You can use any text editor to edit .INI files. (MS-DOS provides a program for editing text files called EDIT. This program can be run from the MS-DOS prompt.) All .INI files are broken up into logical areas called groups. Each group starts with a line of text, in square brackets, called a group header. Underneath each group are its settings. They are organized as item=settings.

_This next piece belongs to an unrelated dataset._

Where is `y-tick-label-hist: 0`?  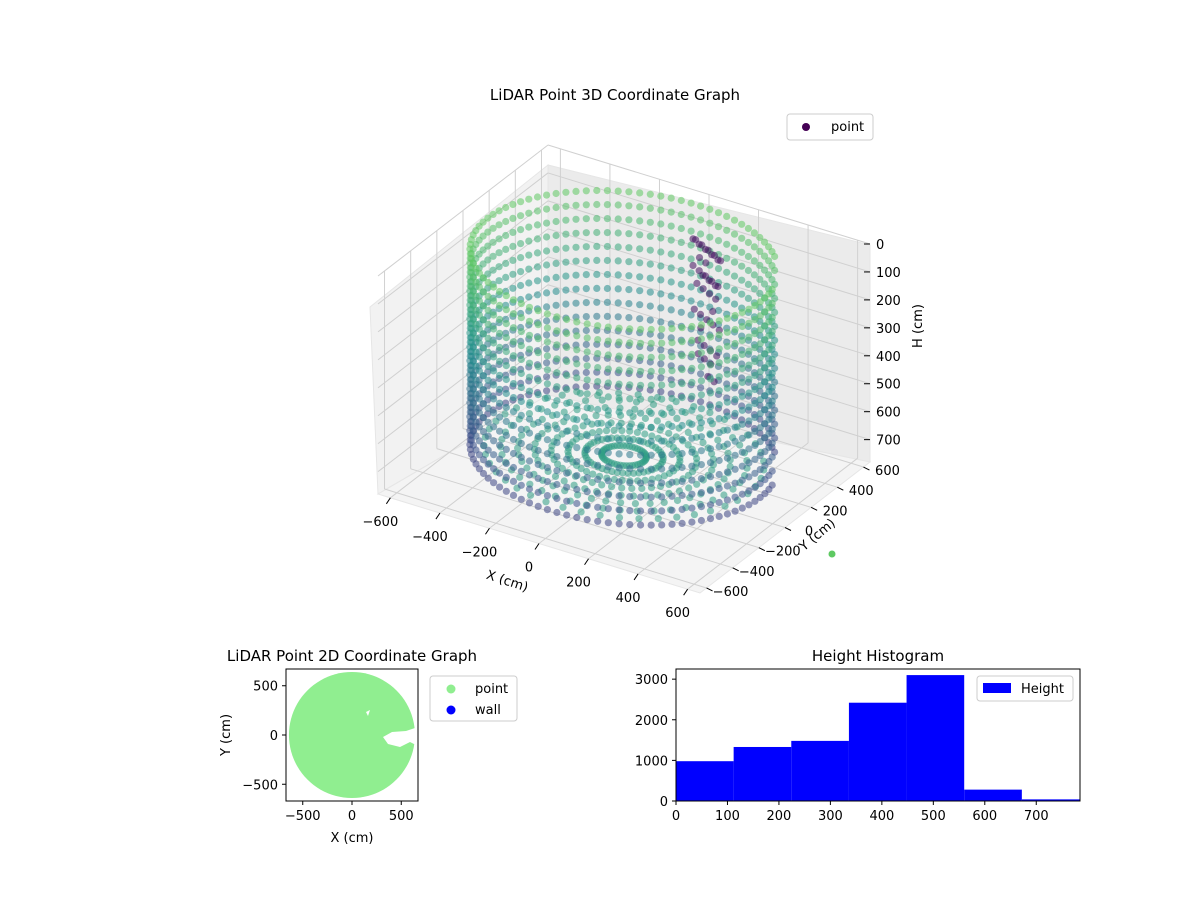
y-tick-label-hist: 0 is located at coordinates (664, 802).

For example, see the following PROGMAN.INI file:

[Settings]
Order= 4 21 13 25 3 8 17 29 27 7 15 6 14 16 10
18 32 23 22 20 11 12 9 19 24 26 28 5 2 30 1
SaveSettings=1
AutoArrange=0
Window=28 22 628 433 1

[Groups]
Group1=C:\WINDOWS\MAIN.GRP
Group2=C:\WINDOWS\ACCESSOR.GRP
Group5=C:\WINDOWS\STARTUP.GRP
Group8=C:\WINDOWS\PROSHARE.GRP
Group13=C:\WINDOWS\LOTUSAPP.GRP
Group14=C:\WINDOWS\DIGITAL.GRP
Group15=C:\WINDOWS\MODERNAG.GRP
Group7=C:\WINDOWS\SOUNDIMP.GRP
Group10=C:\WINDOWS\PHONEBOO.GRP
Group18=C:\WINDOWS\DESIGNCA.GRP
Group20=C:\WINDOWS\ALDUS.GRP
Group12=C:\WINDOWS\APPLICAT.GRP
Group17=C:\WINDOWS\UTILITIE.GRP
Group4=C:\WINDOWS\MICROSOF.GRP
Group6=C:\WINDOWS\LOGITECH.GRP
Group21=C:\WINDOWS\IOMEGA.GRP
Group22=C:\WINDOWS\PARSONST.GRP
Group23=C:\WINDOWS\PHOTOENH.GRP
Group25=C:\WINDOWS\WINZIP.GRP
Group27=C:\WINDOWS\QUICKBOO.GRP
Group29=C:\WINDOWS\ADOBEACR.GRP
Group16=C:\WINDOWS\FAXWORKS.GRP
Group32=C:\WINDOWS\IMS2.GRP
Group3=C:\WINDOWS\NETSCAP0.GRP
Group11=C:\WINDOWS\FIRSTCLA.GRP
Group9=C:\WINDOWS\FAX.GRP
Group19=C:\WINDOWS\PROGRAMS.GRP
Group24=C:\WINDOWS\DESKTOP.GRP
Group26=C:\WINDOWS\SYSTEMTO.GRP
Group28=C:\WINDOWS\DOCUMENT.GRP
Group30=C:\WINDOWS\MULTIMED.GRP

Windows uses two .INI files for configuration: SYSTEM.INI and WIN.INI. The SYSTEM.INI is the Windows version of the MS-DOS CONFIG.SYS file. It initializes all the resources. The WIN.INI file is like the AUTOEXEC.BAT used by MS-DOS. It defines the "personalization" of Windows such as screen savers, colors, fonts, associations, and how resources will interact with applications. The WIN.INI file is also the dumping ground for settings that do not seem to have a home anywhere else. The information stored in these two files holds the secret to operating, optimizing, and troubleshooting Windows. Even though Windows has SYSTEM.INI and WIN.INI, it still uses the CONFIG.SYS and AUTOEXEC.BAT files of MS-DOS for the basic setup of devices and the computer. Windows also needs to use the MS-DOS files to configure the machine so that it (Windows) can run.

Windows 3.x and Windows 95 offer a utility called SYSEDIT.EXE in the Windows\System directory that lets you edit the context on the WIN.INI, SYSTEM.INI, CONFIG.SYS, and AUTOEXEC.BAT files quickly within Windows, using a notepad-like editor.

NOTE
Starting with Windows 95, most of the tasks performed by SYSTEM.INI and WIN.INI are now performed by the Registry.